#### Try it:
Lines with the word "computer": copy all of them from the entries below.

[Stored items from a collection]
────────────────
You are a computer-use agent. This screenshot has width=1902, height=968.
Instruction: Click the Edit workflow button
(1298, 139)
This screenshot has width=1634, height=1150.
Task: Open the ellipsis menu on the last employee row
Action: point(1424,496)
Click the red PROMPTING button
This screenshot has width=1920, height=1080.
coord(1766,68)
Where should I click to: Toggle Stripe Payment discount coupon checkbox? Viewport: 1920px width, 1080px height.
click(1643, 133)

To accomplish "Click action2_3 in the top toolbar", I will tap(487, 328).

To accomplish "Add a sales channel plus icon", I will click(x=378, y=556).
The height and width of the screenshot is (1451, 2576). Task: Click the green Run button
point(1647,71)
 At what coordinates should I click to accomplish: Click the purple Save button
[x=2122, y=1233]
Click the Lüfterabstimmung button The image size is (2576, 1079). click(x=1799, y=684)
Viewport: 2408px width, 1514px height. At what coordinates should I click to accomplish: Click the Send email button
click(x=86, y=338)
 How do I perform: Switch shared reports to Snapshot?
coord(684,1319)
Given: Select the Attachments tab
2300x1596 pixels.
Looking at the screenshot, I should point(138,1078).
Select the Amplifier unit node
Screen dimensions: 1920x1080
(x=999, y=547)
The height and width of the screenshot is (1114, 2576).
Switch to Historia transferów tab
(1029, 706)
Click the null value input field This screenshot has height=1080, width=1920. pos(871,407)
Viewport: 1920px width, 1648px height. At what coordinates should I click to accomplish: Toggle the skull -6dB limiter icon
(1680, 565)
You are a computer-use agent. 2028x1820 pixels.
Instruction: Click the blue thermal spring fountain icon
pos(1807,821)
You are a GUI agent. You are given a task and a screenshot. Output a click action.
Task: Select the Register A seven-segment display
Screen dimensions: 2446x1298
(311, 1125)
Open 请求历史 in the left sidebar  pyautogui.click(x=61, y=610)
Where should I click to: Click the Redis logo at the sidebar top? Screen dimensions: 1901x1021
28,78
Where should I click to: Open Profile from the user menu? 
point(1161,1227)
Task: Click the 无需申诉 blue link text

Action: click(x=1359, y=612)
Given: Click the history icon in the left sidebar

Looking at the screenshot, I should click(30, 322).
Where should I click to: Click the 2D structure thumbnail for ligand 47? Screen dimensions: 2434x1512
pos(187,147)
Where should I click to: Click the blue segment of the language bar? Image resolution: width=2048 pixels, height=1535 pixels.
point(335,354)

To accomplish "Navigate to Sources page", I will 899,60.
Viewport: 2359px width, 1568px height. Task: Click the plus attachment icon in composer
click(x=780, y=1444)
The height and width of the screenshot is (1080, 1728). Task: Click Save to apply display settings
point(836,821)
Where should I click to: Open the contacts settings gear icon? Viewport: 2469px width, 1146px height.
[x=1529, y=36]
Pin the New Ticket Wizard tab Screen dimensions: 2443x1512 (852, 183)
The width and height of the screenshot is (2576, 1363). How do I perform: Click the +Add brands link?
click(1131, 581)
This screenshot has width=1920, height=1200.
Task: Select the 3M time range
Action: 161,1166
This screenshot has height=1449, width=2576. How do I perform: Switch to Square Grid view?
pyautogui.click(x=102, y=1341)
────────────────
#### Exercise output:
You are a computer-use agent. This screenshot has width=1902, height=968.
You are a computer-use agent. 2028x1820 pixels.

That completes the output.